Articles about Archaea

The structure of the various groups of archaea resulting from this study with eukaryotes as part of this taxonomic domain

An article published in the journal “Nature” reports the results of a genetic study on the archaea Asgard that expands the genetic diversity of this group of microorganisms and concludes that the taxonomic order Hodarchaeales is the one most closely related to eukaryotes, the organisms that make up all forms of multicellular life on Earth. A team of researchers conducted a genetic analysis of Asgard archaea from samples collected at 11 locations around the world in a genomic research using state-of-the-art analysis techniques. The conclusion is that eukaryotes constitute a group within the Asgard archaea, from which they may have directly evolved.

An Asgard archaeon of the proposed species Lokiarchaeum ossiferum

An article published in the journal “Nature” reports a study on archaea that belong to the proposed superphylum called Asgard and in particular on their characteristics that make them a possible evolutionary missing link with eukaryotes. A team of researchers formed by the collaboration of the working groups of Christa Schleper of the Austrian University of Vienna and Martin Pilhofer of ETH Zurich was successful in cultivating a species belonging to this group of microorganisms to study them in the laboratory. This allowed conducting thorough examinations of their cellular structures such as the extensive cytoskeleton.

Some of the microfossils discovered (Image courtesy B. Cavalazzi)

An article published in the journal “Science Advances” reports the discovery of microfossils of the oldest known methanogenic microorganisms, with an estimated age of 3.42 billion years. A team of researchers led by Professor Barbara Cavalazzi of the University of Bologna, Italy, discovered these microfossils in South Africa, in the area known as the Barberton Greenstone Belt. These microorganisms lived in a system of hydrothermal veins and show similarities with today’s archaea. Their study offers insights into early life forms on Earth and the possibilities for life forms to emerge in similar environments elsewhere in the universe.

Ethanoperedens thermophilum in red and its symbiote Desulfofervidus auxilii in green

An article published in the journal “mBio” reports the discovery of an archaeon that feeds on ethane in hydrothermal vents at the bottom of the Guaymas Basin, in the central area of ​​the Gulf of California. A team of researchers led by Gunter Wegener of the Max Planck Institute for Marine Microbiology proposed the name Ethanoperedens thermophilum for this archaeon that lives in symbiosis with a bacterium already known for which Wegener and his collaborators proposed the name Desulfofervidus auxilii. The interest in these microorganisms goes beyond biological curiosity because the metabolic process that degrade ethane is reversible, and this means that other similar archaea could transform carbon dioxide into ethane. This would lead to their use for the production of ethane, the second most common component of natural gas after methane with 15%.
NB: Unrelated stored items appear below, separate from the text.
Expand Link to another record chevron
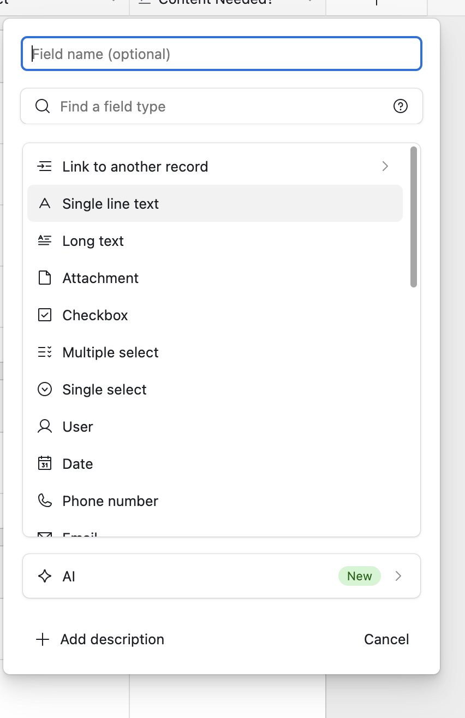[x=385, y=167]
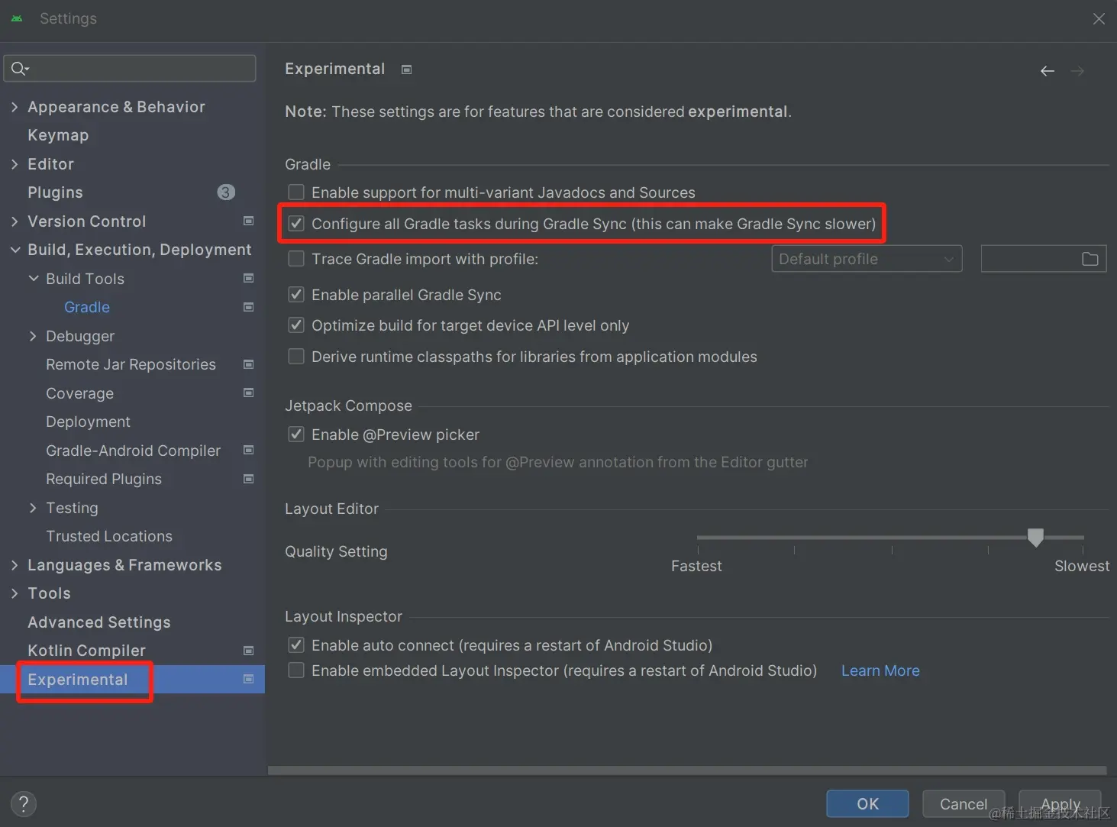
Task: Click project-level icon beside Kotlin Compiler
Action: click(248, 651)

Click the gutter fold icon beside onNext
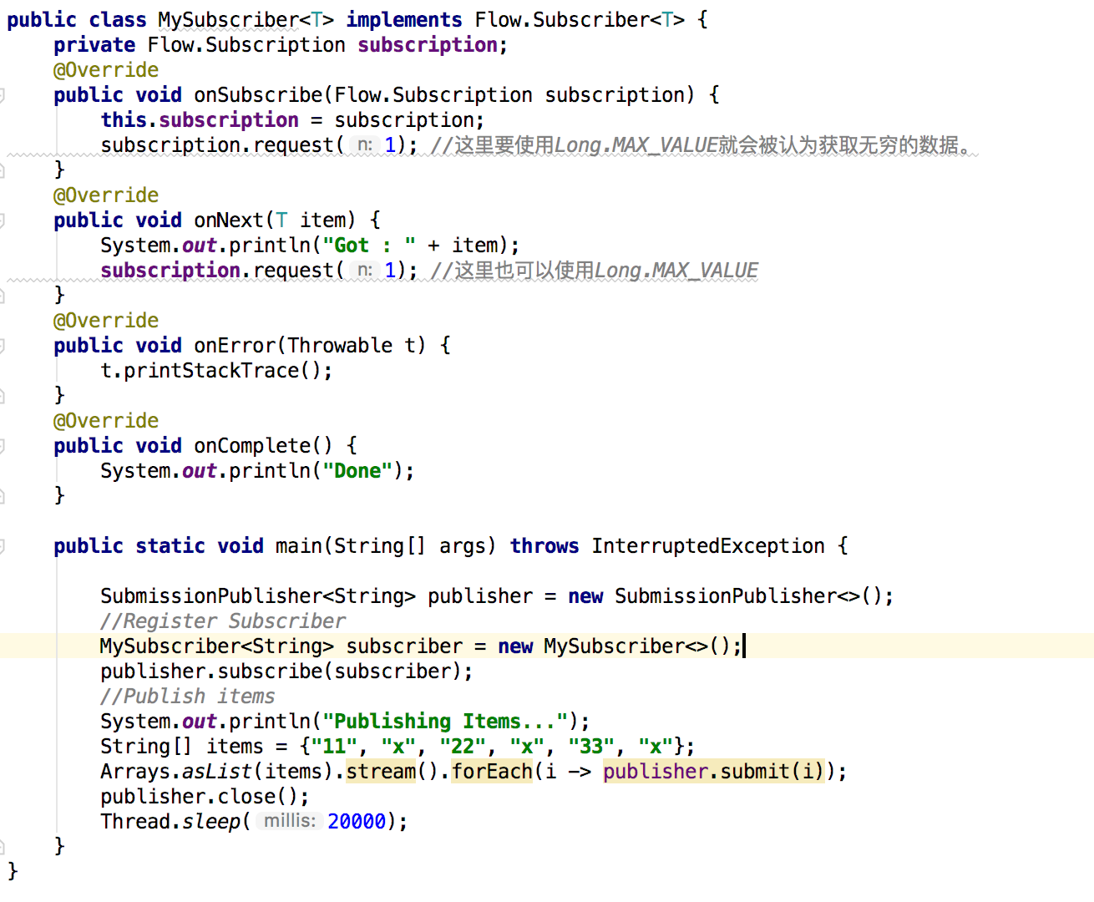[3, 220]
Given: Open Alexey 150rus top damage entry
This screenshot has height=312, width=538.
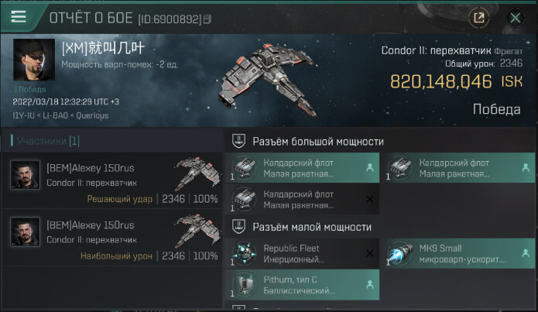Looking at the screenshot, I should (111, 238).

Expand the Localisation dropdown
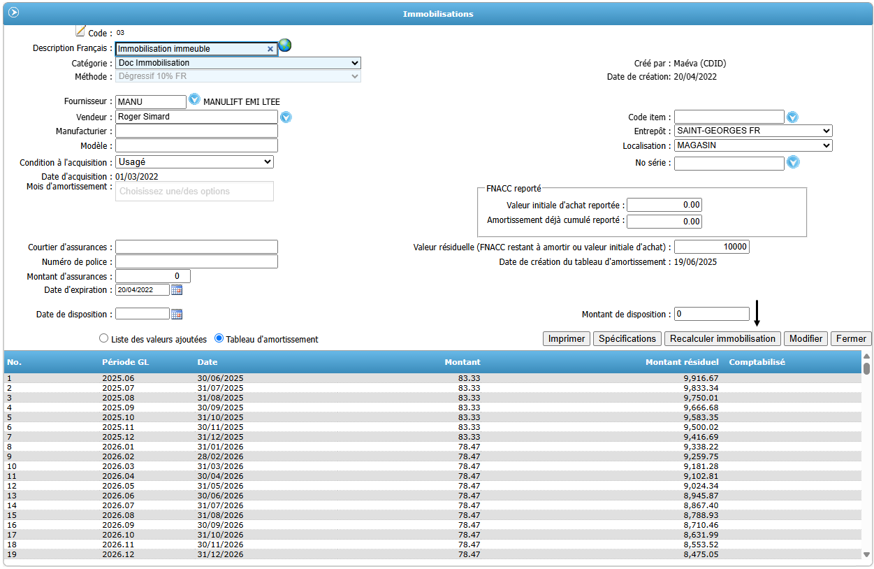tap(753, 145)
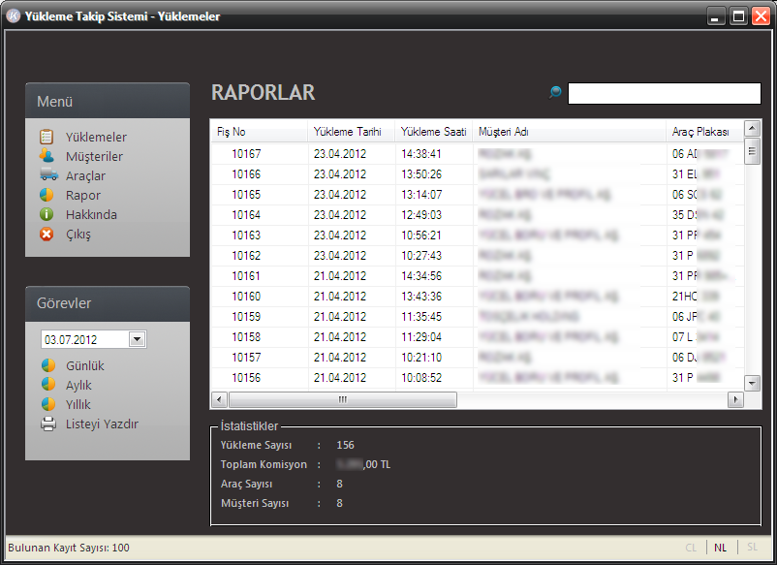The image size is (777, 565).
Task: Click the search magnifier icon
Action: [555, 93]
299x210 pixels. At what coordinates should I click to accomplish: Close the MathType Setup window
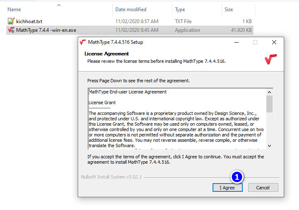pos(274,42)
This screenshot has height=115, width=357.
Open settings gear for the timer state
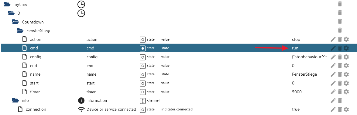(x=346, y=92)
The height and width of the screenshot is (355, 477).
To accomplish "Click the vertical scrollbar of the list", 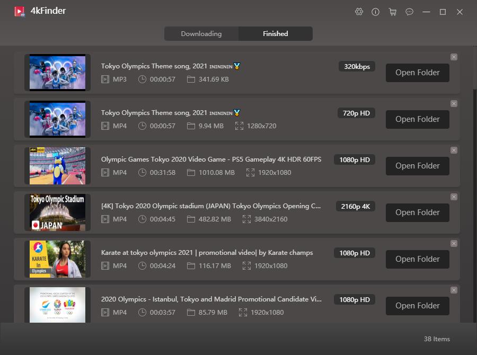I will 474,69.
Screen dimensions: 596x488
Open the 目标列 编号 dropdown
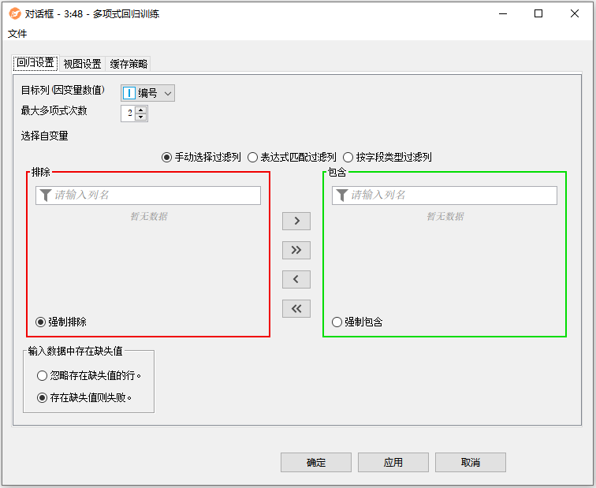[167, 93]
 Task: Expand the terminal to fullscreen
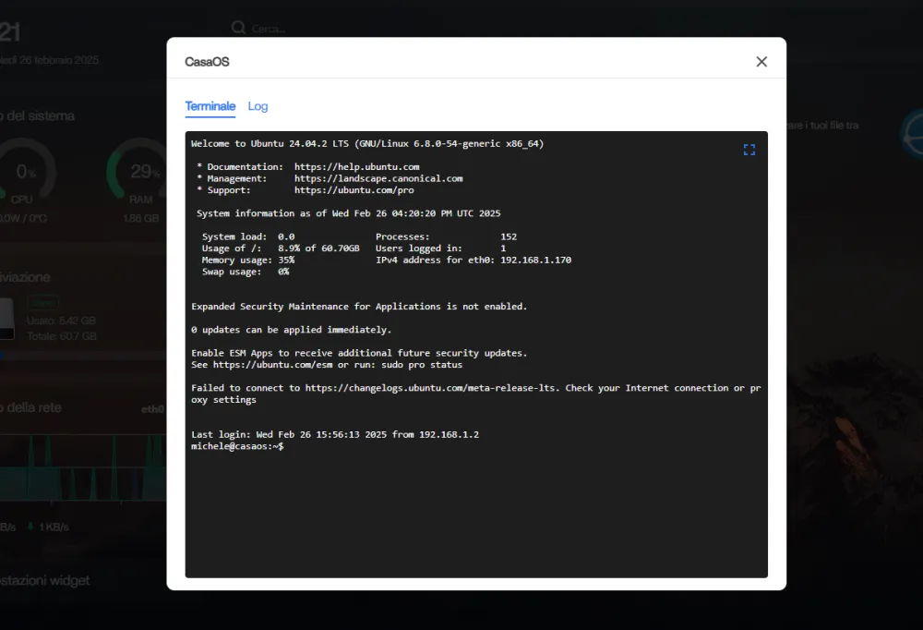749,149
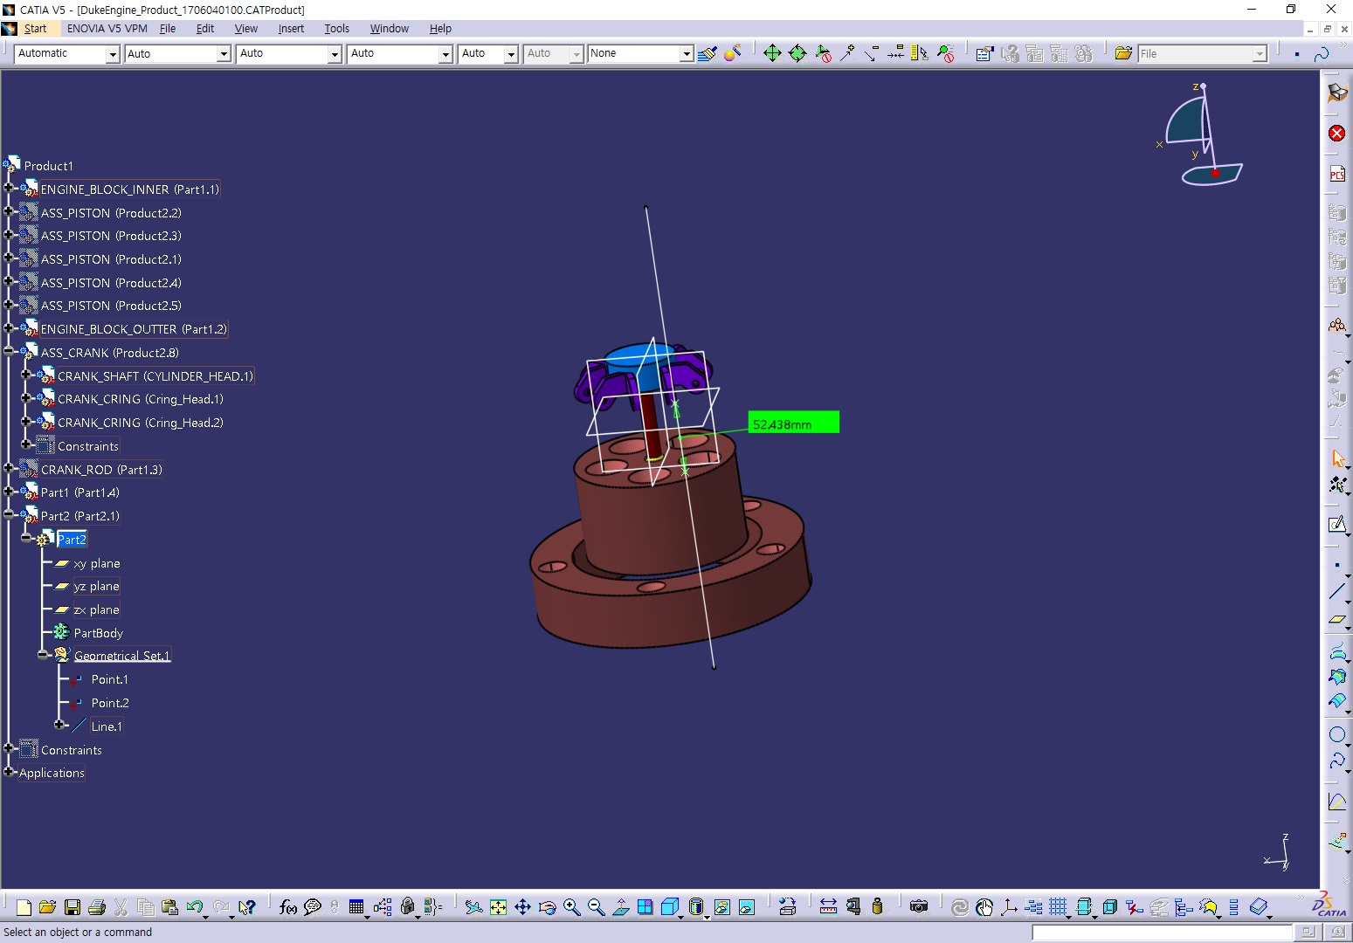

An Asgard archaeon could provide the key to understanding the birth of the eukaryotic cell

An article published in the journal “Nature” reports a study on an archaeon called Candidatus Prometheoarchaeum syntrophicum, part of the proposed phylum Lokiarchaeota. A team of researchers took samples from the bottom of the Pacific Ocean near the Japanese coasts, managing to cultivate these Archaea contained in a special laboratory environment specifically created. Years of studies made it possible to separate various strains and to discover that some have long and branched protrusions, a feature that led the researchers to suggest that in the past a bacterium became entangled in similar protrusions becoming an organelle of what became over time a eukaryotic cell.